Peanut butter test may be key to Alzheimer's diagnosis
Published: Thursday, October 10, 2013 at 2:26 p.m.
Last Modified: Thursday, October 10, 2013 at 4:45 p.m.
Correction: The name of the researcher, Jennifer Stamps, was reported incorrectly in an earlier version of this article.
A little bit of peanut butter can go a long way — namely, in helping to diagnose Alzheimer's disease.
Jennifer Stamps, a University of Florida graduate student in neurology, was looking for a quick and easy way to test patients' cranial nerve I, also known as the smell nerve. So she came up with the peanut butter test, and the results of her small pilot study were recently published in the Journal of Neurological Sciences.
Stamps' advisor, Dr. Kenneth Heilman, a professor of neurology and health psychology, told her, "If you can come up with something quick, let's do it," Stamps recalled.

EXTRACTED INFORMATION –

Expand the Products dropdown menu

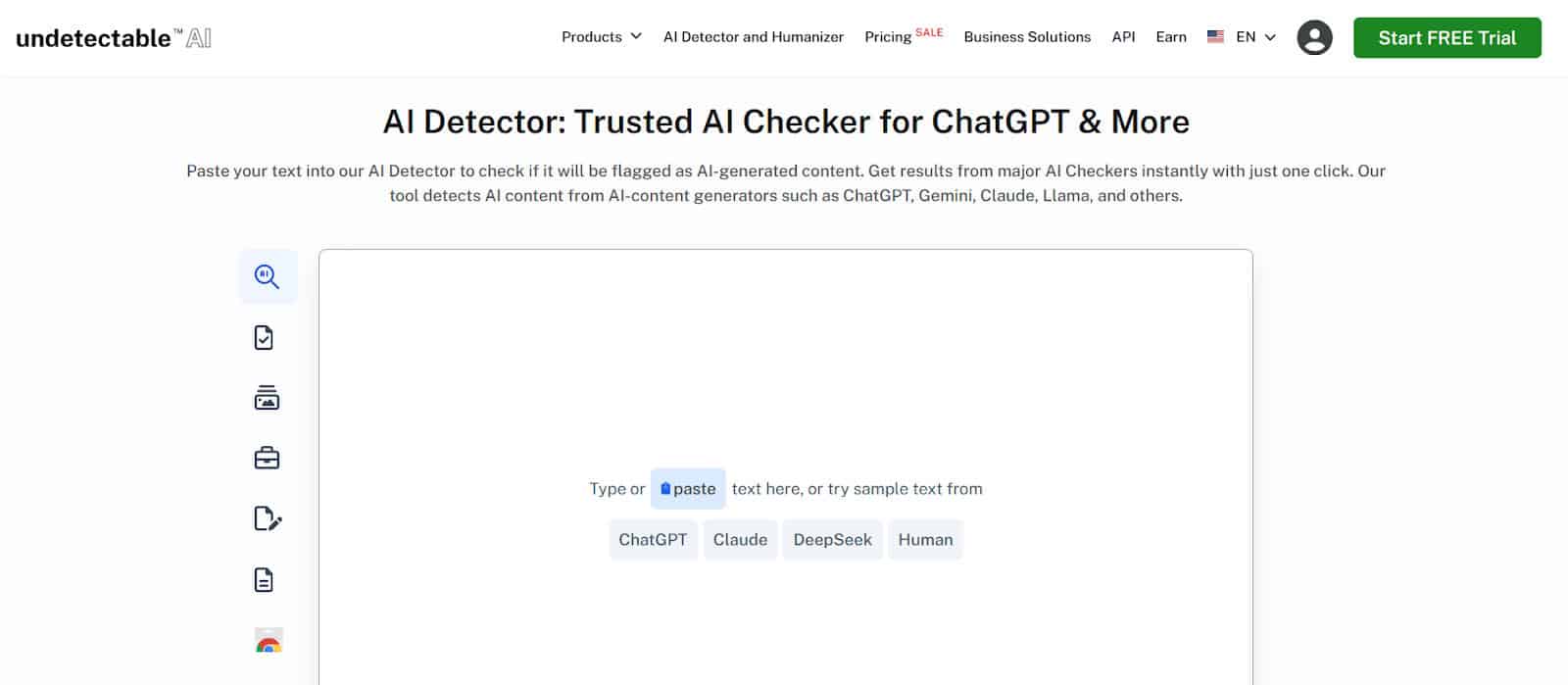click(x=600, y=36)
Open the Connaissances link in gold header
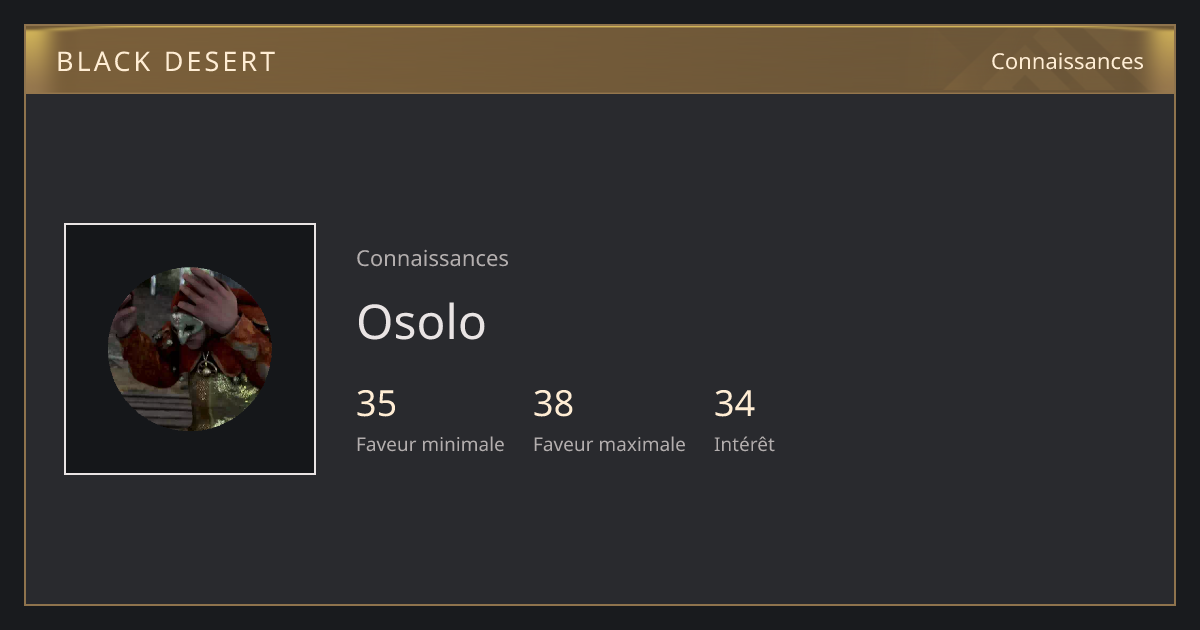Viewport: 1200px width, 630px height. (1067, 61)
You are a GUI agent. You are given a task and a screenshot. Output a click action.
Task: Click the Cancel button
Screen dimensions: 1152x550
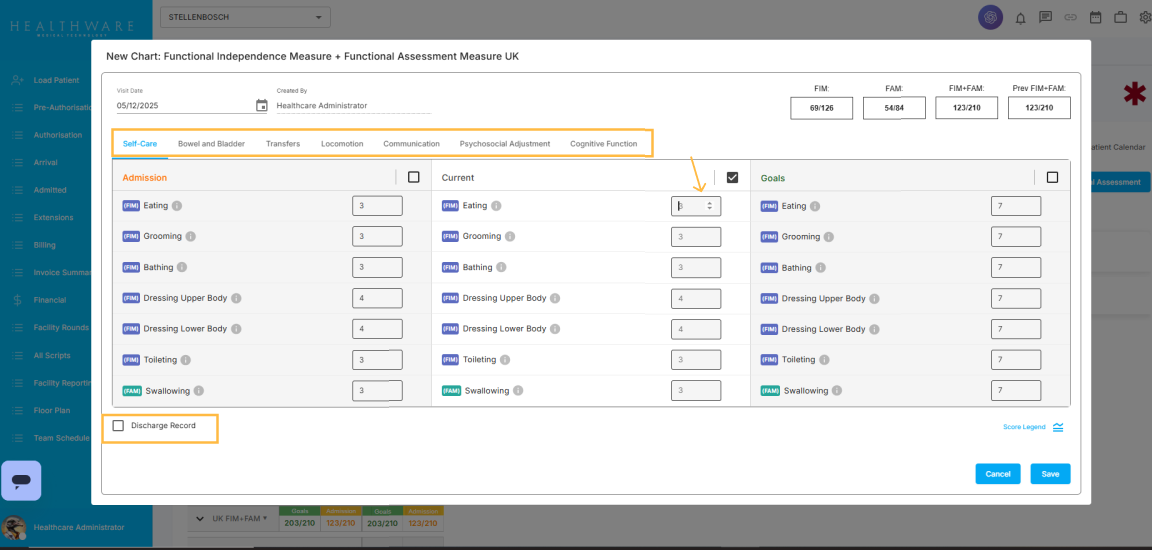[997, 474]
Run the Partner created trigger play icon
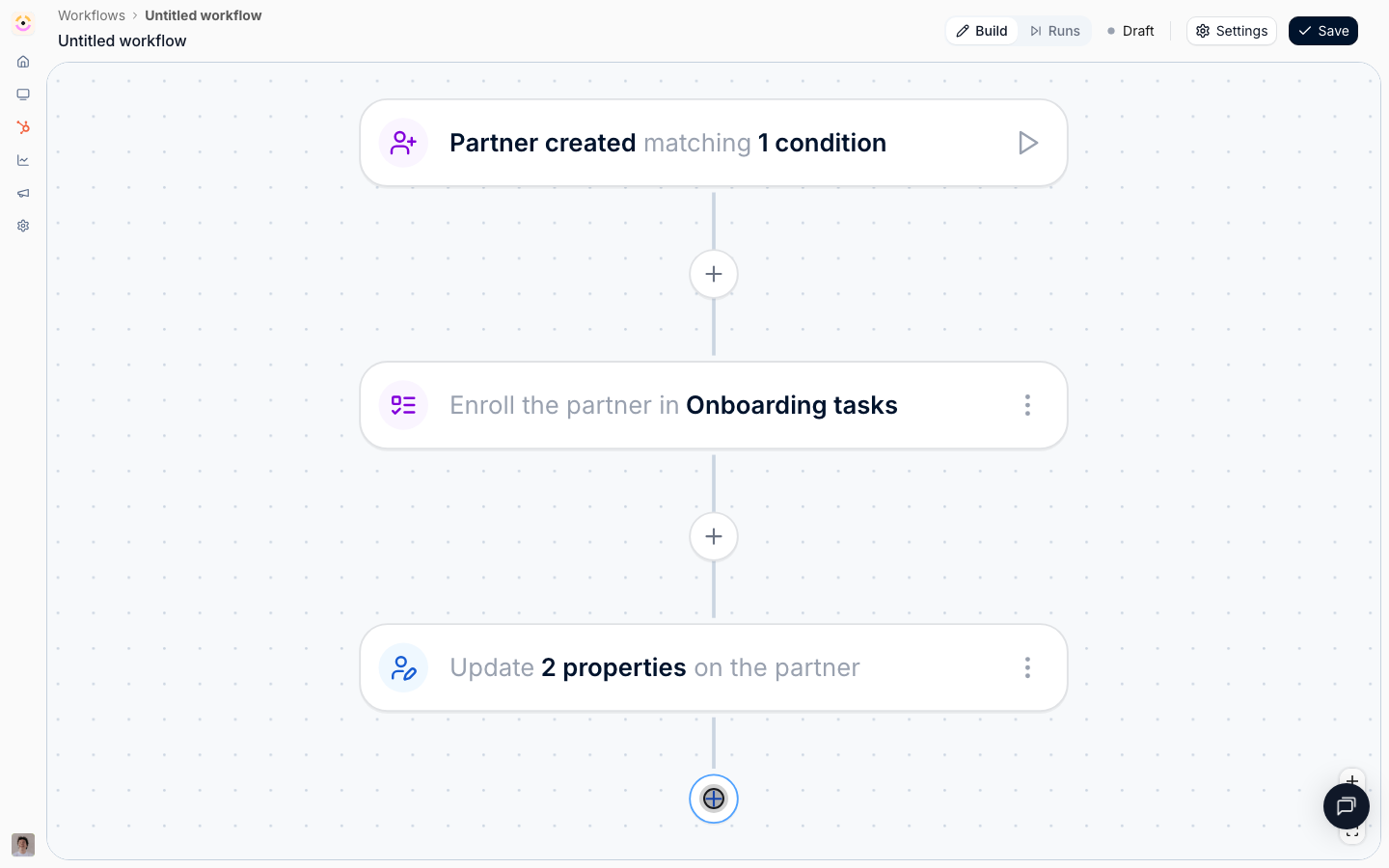Viewport: 1389px width, 868px height. coord(1028,143)
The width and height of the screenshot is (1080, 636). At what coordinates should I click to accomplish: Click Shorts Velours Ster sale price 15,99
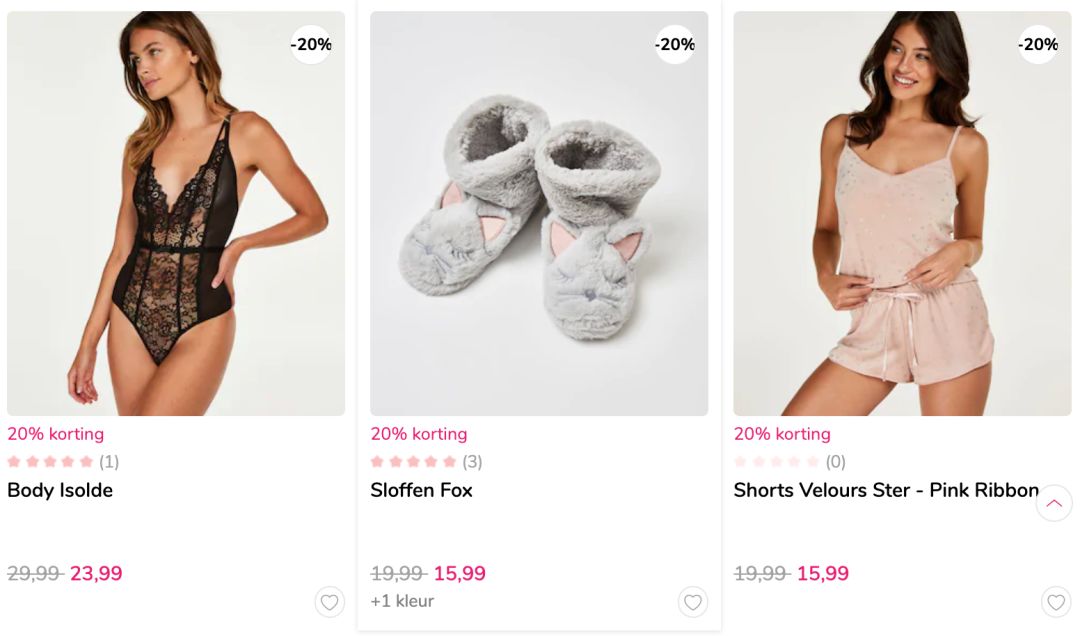coord(822,574)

TASKS TO PERFORM –
1 > In the article on the peanut butter test, in which journal were the results of the pilot study published?
2 > Rewrite the passage of the article on the peanut butter test starting with "Last Modified: Thursday, October" and going on through "diagnose Alzheimer's disease.", putting "detect" in place of "diagnose".
Answer from the text alone, without the material.

SOLUTIONS TO THE EXERCISE –
1 > The Journal of Neurological Sciences

2 >
Last Modified: Thursday, October 10, 2013 at 4:45 p.m.
Correction: The name of the researcher, Jennifer Stamps, was reported incorrectly in an earlier version of this article.
A little bit of peanut butter can go a long way — namely, in helping to detect Alzheimer's disease.